Actavis receives FDA approval of SAPHRIS® for pediatric patients (age 10-17) for acute treatment of manic or mixed episodes of bipolar I disorder

Actavis plc (NYSE: ACT) today announced that the U.S. Food and Drug Administration (FDA) has approved its supplemental new drug application (sNDA) for SAPHRIS® (asenapine) as monotherapy for the acute treatment of manic or mixed episodes associated with bipolar I disorder in pediatric patients (ages 10 – 17). SAPHRIS is the only atypical antipsychotic treatment option with a sublingual (under the tongue) formulation.

Approximately 1.2 million children and teens in the United States meet the criteria for bipolar I disorder. Patients with bipolar I disorder experience “mood episodes” ranging from manic episodes, depressive episodes, or mixed episodes (a combination of both mania and depression). Often, younger patients with bipolar I disorder experience more frequent mood episodes.
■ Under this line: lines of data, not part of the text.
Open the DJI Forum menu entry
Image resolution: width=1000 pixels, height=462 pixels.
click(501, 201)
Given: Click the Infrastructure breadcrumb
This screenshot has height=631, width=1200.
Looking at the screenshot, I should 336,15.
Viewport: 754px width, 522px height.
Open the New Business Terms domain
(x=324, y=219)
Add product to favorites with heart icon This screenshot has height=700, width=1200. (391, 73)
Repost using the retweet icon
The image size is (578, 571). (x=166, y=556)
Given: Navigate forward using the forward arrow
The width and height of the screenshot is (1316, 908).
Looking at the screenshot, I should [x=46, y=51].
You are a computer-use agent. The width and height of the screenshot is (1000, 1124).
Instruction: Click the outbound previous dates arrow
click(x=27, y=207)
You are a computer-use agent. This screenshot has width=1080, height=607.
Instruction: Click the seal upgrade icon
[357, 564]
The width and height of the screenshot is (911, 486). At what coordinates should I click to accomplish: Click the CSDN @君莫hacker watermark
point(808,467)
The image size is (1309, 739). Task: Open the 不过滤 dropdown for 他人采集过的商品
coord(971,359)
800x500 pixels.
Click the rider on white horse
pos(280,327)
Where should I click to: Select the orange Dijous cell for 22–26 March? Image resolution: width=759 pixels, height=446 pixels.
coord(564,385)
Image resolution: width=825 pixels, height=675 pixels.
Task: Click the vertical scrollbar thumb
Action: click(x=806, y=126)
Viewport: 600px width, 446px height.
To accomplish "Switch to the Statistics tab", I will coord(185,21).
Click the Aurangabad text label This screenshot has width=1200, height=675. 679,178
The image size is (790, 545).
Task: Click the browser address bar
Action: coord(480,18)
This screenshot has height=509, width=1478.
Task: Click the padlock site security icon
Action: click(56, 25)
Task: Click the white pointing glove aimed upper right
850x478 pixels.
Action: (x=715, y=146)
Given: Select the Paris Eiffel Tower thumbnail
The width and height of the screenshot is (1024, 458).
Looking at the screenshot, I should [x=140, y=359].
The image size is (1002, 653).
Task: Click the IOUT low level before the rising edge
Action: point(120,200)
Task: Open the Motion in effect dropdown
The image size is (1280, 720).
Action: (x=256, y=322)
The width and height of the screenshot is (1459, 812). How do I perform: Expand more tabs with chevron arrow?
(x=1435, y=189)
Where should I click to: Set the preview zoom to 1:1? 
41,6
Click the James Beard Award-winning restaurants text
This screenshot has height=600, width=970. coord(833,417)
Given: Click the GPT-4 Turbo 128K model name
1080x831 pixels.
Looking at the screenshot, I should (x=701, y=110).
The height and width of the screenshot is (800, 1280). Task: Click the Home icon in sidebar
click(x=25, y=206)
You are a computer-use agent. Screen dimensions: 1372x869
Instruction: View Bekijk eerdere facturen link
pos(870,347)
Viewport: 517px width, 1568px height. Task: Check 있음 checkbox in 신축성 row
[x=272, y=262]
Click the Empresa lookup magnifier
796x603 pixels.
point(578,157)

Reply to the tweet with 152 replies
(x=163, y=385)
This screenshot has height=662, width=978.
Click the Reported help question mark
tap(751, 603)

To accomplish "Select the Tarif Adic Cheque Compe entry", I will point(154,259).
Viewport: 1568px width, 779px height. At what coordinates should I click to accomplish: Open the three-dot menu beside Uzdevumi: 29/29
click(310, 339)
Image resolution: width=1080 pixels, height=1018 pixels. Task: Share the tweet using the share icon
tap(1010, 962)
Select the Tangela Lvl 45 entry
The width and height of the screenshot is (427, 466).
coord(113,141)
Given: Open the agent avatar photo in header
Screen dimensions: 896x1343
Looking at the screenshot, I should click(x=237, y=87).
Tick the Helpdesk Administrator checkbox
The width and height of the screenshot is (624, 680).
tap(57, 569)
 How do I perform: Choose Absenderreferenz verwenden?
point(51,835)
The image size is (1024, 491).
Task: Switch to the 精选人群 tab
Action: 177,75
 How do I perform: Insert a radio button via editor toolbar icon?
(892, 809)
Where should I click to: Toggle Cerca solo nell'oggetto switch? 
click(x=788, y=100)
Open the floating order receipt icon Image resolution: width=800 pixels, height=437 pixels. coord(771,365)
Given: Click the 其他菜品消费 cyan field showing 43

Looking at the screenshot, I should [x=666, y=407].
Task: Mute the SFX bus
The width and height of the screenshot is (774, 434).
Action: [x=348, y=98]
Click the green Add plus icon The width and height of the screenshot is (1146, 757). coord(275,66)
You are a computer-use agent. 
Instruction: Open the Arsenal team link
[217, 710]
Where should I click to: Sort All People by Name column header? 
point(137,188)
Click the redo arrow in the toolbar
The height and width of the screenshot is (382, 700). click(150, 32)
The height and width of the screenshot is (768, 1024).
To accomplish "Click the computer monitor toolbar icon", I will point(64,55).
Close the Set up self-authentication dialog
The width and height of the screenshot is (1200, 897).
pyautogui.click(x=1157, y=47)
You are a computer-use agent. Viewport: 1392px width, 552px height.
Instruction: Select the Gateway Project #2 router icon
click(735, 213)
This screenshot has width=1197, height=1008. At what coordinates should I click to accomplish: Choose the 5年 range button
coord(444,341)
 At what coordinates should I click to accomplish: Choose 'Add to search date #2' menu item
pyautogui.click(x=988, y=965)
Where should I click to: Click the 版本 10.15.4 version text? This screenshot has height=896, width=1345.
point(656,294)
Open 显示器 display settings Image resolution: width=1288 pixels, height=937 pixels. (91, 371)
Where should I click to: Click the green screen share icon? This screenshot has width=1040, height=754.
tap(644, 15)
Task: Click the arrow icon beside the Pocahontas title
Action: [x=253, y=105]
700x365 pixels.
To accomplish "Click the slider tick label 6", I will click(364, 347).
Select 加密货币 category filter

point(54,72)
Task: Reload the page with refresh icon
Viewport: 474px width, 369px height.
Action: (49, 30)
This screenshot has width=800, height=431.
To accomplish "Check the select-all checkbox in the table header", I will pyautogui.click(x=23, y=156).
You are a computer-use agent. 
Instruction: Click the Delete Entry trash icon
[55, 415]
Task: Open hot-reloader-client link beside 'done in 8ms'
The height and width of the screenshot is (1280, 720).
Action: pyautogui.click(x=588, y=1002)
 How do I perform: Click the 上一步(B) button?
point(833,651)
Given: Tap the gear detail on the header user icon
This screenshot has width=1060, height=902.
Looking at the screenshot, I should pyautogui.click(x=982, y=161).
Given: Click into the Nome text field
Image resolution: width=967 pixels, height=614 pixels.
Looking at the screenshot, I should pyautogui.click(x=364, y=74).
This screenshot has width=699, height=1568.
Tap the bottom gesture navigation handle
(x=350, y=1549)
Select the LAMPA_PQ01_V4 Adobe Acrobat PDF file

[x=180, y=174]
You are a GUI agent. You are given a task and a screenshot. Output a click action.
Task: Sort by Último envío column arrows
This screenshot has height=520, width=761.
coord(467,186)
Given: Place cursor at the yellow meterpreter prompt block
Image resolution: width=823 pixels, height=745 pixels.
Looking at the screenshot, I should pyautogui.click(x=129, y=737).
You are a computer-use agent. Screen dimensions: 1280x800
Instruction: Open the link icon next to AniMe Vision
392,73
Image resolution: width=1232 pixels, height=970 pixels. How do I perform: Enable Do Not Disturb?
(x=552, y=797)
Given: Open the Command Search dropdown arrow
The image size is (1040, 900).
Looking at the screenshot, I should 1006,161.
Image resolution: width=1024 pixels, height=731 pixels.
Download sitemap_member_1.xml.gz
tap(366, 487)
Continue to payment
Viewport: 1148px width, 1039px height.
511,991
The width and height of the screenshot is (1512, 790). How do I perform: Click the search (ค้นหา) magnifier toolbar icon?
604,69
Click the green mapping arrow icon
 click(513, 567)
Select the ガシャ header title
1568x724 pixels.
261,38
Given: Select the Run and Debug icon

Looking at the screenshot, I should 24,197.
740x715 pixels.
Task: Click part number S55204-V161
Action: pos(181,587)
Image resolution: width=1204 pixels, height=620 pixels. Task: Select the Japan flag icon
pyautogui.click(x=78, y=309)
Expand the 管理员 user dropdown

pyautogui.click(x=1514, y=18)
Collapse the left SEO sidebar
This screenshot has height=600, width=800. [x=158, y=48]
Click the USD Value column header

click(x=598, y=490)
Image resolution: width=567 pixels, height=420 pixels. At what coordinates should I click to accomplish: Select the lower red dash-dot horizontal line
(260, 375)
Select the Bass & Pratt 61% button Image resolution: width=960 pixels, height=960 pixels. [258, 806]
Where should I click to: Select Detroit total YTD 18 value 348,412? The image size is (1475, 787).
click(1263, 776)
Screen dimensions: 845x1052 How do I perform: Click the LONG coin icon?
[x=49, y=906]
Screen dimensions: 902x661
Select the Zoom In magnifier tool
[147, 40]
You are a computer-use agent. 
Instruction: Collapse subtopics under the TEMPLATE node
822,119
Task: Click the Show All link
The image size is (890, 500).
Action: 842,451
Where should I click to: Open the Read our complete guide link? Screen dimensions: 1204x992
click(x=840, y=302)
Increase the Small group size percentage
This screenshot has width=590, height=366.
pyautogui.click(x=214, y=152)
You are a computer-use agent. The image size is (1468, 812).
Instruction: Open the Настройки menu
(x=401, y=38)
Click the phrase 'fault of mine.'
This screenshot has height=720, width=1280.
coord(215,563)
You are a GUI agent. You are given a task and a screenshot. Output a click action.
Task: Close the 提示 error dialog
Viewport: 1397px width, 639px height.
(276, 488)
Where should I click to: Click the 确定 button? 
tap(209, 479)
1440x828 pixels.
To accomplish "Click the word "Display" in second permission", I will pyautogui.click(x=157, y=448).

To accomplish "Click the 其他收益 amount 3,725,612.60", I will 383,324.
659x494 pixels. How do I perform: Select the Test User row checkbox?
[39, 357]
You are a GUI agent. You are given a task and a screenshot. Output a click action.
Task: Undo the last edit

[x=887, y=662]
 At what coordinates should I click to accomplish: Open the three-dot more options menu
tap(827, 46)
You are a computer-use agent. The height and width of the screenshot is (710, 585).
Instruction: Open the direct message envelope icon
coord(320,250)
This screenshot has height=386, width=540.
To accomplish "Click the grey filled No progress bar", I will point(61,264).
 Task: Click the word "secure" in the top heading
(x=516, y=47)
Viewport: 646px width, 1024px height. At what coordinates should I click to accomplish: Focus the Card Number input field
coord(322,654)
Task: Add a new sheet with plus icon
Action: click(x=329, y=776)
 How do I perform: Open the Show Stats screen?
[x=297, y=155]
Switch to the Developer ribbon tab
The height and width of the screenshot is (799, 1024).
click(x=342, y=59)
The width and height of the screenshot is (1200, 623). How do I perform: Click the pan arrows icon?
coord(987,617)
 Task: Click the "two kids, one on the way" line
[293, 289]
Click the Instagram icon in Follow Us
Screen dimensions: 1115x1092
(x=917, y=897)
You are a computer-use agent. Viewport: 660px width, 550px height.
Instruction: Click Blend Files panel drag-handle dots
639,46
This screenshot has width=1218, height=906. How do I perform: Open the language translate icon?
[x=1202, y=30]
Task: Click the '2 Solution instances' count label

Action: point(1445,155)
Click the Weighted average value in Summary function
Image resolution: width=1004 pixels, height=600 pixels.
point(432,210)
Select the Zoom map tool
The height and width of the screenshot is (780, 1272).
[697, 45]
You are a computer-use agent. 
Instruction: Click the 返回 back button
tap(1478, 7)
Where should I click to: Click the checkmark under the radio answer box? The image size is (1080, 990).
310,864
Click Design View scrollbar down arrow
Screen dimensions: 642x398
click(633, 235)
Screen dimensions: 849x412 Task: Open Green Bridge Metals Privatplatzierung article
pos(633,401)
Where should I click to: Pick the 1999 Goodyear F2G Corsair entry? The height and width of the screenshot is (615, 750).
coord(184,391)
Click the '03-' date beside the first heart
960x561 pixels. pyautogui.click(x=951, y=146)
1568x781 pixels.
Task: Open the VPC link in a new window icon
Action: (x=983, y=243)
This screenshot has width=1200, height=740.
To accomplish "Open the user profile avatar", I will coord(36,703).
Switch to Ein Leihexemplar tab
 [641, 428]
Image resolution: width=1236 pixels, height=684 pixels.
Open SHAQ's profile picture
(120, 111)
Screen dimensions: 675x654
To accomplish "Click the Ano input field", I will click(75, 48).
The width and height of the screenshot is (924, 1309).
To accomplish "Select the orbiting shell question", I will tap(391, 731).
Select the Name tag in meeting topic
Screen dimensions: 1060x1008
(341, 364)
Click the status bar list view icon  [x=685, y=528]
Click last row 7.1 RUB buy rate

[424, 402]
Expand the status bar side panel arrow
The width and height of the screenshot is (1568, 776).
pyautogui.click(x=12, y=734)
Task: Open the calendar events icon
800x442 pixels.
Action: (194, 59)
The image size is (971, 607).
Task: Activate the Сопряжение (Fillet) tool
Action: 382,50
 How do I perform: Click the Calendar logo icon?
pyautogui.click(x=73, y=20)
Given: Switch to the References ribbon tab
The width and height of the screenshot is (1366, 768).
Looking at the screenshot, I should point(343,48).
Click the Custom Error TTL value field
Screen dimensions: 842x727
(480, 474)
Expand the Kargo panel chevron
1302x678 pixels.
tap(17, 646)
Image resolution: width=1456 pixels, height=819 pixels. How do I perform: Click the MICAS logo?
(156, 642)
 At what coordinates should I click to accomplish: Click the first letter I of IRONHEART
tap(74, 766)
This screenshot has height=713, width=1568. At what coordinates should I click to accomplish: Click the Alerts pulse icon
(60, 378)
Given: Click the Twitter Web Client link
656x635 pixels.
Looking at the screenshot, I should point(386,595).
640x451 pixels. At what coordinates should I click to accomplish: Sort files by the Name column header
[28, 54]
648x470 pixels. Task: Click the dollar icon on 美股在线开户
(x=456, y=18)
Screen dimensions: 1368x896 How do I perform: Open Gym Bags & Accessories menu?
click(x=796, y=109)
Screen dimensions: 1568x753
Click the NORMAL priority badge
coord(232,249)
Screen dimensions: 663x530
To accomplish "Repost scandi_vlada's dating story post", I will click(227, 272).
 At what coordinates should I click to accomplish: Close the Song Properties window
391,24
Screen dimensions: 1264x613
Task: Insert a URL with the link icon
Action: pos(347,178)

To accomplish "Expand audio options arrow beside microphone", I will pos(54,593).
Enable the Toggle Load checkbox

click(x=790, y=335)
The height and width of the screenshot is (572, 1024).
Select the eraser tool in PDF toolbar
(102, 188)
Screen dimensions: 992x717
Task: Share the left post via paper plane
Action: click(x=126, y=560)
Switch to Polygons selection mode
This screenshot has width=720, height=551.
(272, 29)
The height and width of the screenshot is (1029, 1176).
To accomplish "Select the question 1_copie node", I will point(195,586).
“We were pleased to see that SAPHRIS was effective across a range of doses, in the largest registrational pediatric trial for an atypical antipsychotic in bipolar I disorder,” said David Nicholson, Executive Vice President Global R&D at Actavis. “SAPHRIS is the first atypical antipsychotic to be approved for pediatric patients with bipolar I disorder in the last five years. As part of our commitment to mental health, we look forward to making this treatment option available to patients as soon as possible.”

The FDA approval of SAPHRIS is based on the results of a 3-week monotherapy trial in 403 pediatric patients (ages 10 – 17), of which 302 pediatric patients received SAPHRIS twice daily in doses of either 2.5 mg, 5 mg or 10 mg.

SAPHRIS was shown to demonstrate improvement in Young Mania Rating Scale (YMRS) total score and Clinical Global Impression-Bipolar (CGI-BP) Severity of Illness overall score versus placebo in a pediatric clinical trial.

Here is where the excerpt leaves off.